ESDになぜ大きな柱として文化・異文化交流が含まれているのか(4)

中学生の頃には赤毛のアンに出会いました。最初はアニメに夢中になり、次に小説を何回も何回も読み返しました。普通赤毛のアンと言えば女の子が夢中になるような小説ですが、私は赤毛のアンが心に響くようなナイーブな感性を持った男子だったのです。

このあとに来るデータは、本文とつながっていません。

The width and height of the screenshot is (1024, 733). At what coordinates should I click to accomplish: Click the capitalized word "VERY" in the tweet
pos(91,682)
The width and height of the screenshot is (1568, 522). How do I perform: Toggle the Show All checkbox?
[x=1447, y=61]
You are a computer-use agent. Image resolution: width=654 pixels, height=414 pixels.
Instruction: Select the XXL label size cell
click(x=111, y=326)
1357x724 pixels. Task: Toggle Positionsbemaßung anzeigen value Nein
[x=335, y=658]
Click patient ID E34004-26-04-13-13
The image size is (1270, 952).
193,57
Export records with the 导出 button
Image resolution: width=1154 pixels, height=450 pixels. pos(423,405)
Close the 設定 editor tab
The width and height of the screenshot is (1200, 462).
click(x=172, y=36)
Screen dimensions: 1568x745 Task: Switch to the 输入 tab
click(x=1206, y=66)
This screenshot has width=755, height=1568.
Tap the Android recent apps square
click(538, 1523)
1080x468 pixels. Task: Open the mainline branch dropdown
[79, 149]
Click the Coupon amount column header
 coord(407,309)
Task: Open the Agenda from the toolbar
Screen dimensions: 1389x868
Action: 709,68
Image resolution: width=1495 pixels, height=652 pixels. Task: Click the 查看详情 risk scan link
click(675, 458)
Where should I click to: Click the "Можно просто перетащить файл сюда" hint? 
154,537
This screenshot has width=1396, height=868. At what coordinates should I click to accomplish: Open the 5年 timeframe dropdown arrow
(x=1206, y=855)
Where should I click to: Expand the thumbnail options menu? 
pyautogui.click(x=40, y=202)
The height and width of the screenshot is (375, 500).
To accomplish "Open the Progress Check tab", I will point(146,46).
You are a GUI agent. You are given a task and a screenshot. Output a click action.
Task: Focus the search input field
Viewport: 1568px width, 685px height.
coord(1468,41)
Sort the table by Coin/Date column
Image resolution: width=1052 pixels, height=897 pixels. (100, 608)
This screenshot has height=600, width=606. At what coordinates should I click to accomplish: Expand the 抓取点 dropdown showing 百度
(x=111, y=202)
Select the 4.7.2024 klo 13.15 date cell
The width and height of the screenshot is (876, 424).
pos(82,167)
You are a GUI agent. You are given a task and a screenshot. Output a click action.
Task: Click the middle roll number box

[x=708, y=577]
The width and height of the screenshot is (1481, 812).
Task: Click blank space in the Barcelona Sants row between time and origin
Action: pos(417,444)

花々が一斉に咲き誇る6月の午後、ノヴァスコシアの孤児院から男の子を引き取る為、ブライトリバー駅に向かったマシュウ。しかし、手違いがあり、待っていたのは男の子ではなくアンと名乗る赤毛の女の子でした。内気なマシュウは手違いだとは言えずに仕方なくアンを馬車に乗せ、グリーンゲイブルズに向かいます。一方、そんな手違いには気づかず、一人期待に胸を膨らませるアンは、通りかかったバーリーの池の眩さに感動し、の池を「輝く湖水」と命名します。また、雪のように真っ白で可憐な花を付けたリンゴの木の並木道を「歓喜の白道」と名付け、「ここはきっと、世界で一番素晴らしいところなんだわ!」と、マシュウに語る場面が印象的です。

家に着くとマシュウの多少気難しい気質の妹のマリラはマシュウに向かってなんで女の子を連れてきたのか、早く送り返して男の子をもらわないといけないと話します。もともと子供を引き取る理由は、次第に歳をとってきた2人が牧場の仕事を別を手伝わせるためでした。だから男の子が必要だったのです。両親を失い、孤児院で育ってきたアンはショックを受け、やっぱり自分は誰にも必要とされない子供なのだと嘆きます。その様子を見て心優しいマシュウはマリラにアンをしばらく家に置くことを提案するのでした。

赤毛のアンには様々なキリスト教的な考え方が登場します。例えばアンが育ったグリーンゲイブルスでは、キリストの絵が飾られていました。その絵の中でキリストはたくさんの子供たちに囲まれています。その絵の中の子供たちの1人にアンは感情移入します。子供たちはそれぞれにキリストとお話ししたかったり、抱っこして欲しかったり、触れたかったりして自己主張しています。ですがその中に何も言い出せずに少し離れたとこからキリストを見つめている少女がいたのです。アンにはその少女の気持ちが痛いほどわかるような気がしたのです。その少女も誰よりもキリストの愛を欲していたのにそれを表現することができなかったのです。

私はそれを読んで本当に理解しがたいものだと思いました。キリストが何であるかわからなかったからです。ですがアンにとってキリストがそれほど重要な人物であると言う事はよく理解しました。